Implementing Correlated Logging Across OpenFaaS, GraphQL, and AWS for Kanban-Driven Workflows

Observability

Word Count: 2.4k

Read Times: 15 Min

The initial problem wasn’t a catastrophic failure; it was a slow, morale-draining bleed of engineering time. Our core business process automation is driven by a Kanban board. A card moves from ‘Review’ to ‘Deploy’, and a flurry of serverless functions are meant to kick off a CI/CD pipeline. A card moves to ‘Done’, and another function updates our billing system. The architecture worked, but it was a black box. When a deployment failed to start, the question “why?” triggered a painful scavenger hunt. We’d check the OpenFaaS function logs on our EKS cluster. Then we’d check the logs of the downstream GraphQL service it called. Then we’d check the SQS queue metrics in AWS. Each system had its own log stream, its own timestamp format, and absolutely no shared context. A five-minute fix was preceded by a two-hour investigation, trying to stitch together a story from disconnected fragments.
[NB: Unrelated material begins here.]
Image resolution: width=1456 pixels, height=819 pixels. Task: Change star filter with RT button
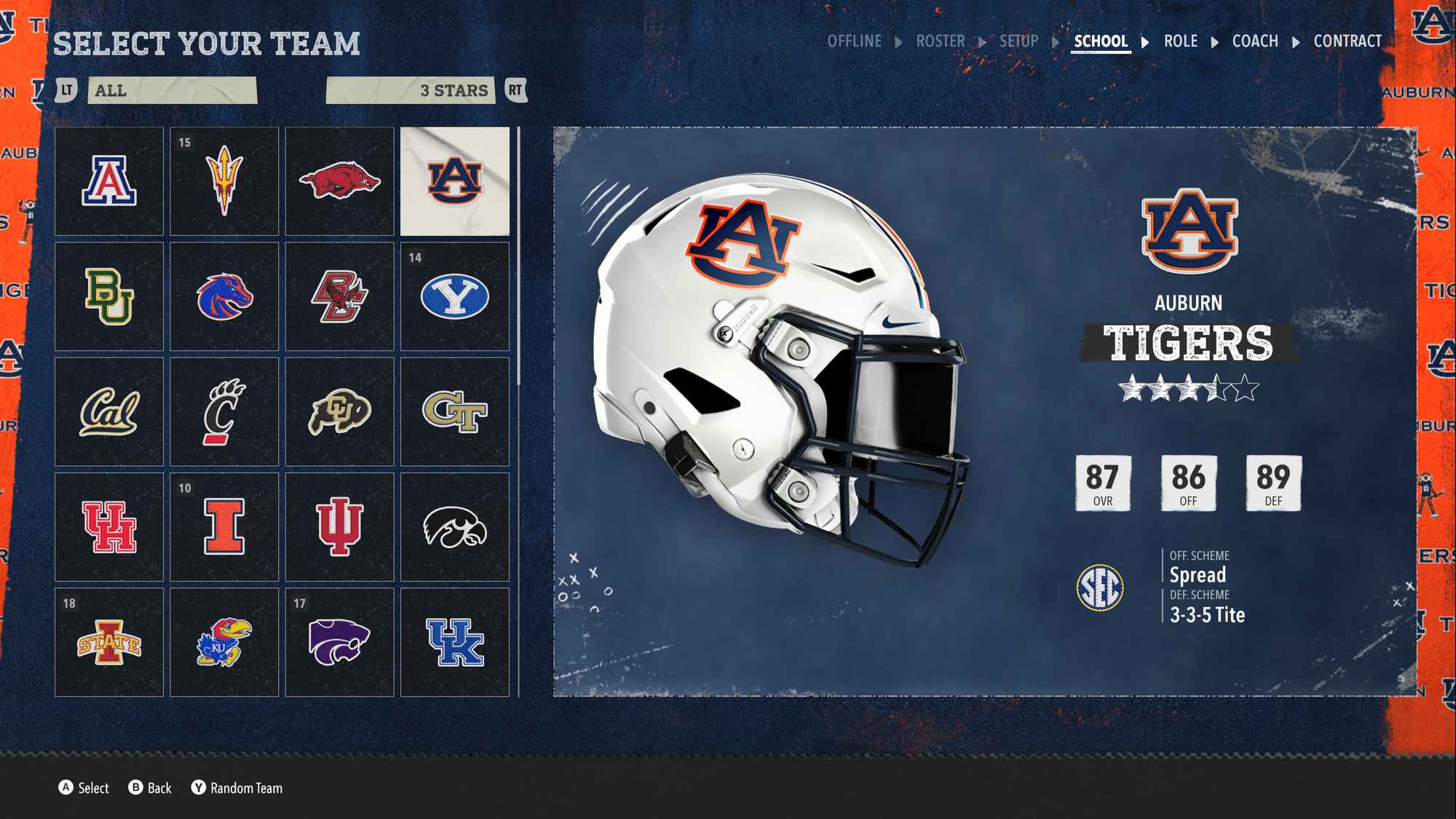coord(515,90)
The concept we settled on was deceptively simple: traceability through a single, shared identifier. If we could generate a unique correlation_id the moment a Kanban event entered our system and ensure every subsequent action—every function invocation, every API call, every log message—carried this ID, we could transform our chaotic log swamp into a coherent, searchable narrative. This wasn’t about adding more logging; it was about adding context to the logging we already had.
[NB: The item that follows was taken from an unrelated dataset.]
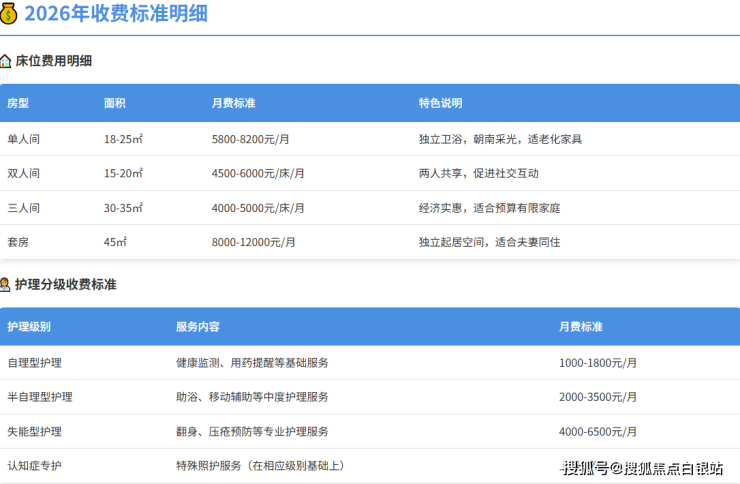This screenshot has height=484, width=740.
Task: Select the 自理型护理 care level cell
Action: point(34,363)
Our technology stack was mostly fixed, a result of prior architectural decisions. The Kanban system sent a webhook. We needed a resilient endpoint to catch it, so AWS API Gateway pushing to an SQS queue was the obvious choice. The queue provides a crucial buffer, protecting our system from webhook storms and allowing for retries. For compute, we were already invested in Kubernetes, so OpenFaaS on EKS gave us serverless semantics without abandoning our existing infrastructure and expertise. The functions themselves interacted with a central business logic service exposed via GraphQL. And for logging, a company-wide ELK stack was the destination. The challenge was not in choosing the components, but in weaving a thread of context through them.

graph TD
    subgraph "External"
        A[Kanban System]
    end

    subgraph "AWS Infrastructure"
        B[API Gateway]
        C[SQS Queue]
        D[EKS Cluster]
    end

    subgraph "EKS Cluster"
        E[OpenFaaS Gateway]
        F[Function Pod: Kanban Processor]
        G[Log Shipper: Filebeat DaemonSet]
    end

    subgraph "Downstream Services"
        H[GraphQL API]
    end

    subgraph "Observability Platform"
        I[ELK Stack]
    end

    A -- Webhook --> B
    B -- Injects correlation_id --> C
    E -- Polls --> C
    E -- Invokes --> F
    F -- Python GraphQL Client w/ correlation_id header --> H
    F -- Writes JSON logs --> G
    G -- Forwards logs --> I

    style F fill:#f9f,stroke:#333,stroke-width:2px
    style I fill:#ccf,stroke:#333,stroke-width:2px

The first point of implementation was the entry point: the API Gateway. This is our one chance to mint the correlation_id that the rest of the system will inherit. We can’t trust the incoming webhook to provide a unique identifier. A common mistake is to rely on an external system for this; it’s better to own the context generation yourself. We used an AWS VTL (Velocity Template Language) mapping template to transform the incoming request before it hits the SQS integration.

This template does three critical things: it extracts the raw webhook body, generates a UUID using $context.requestId (which is unique per request), and wraps it all in a structured JSON message for SQS.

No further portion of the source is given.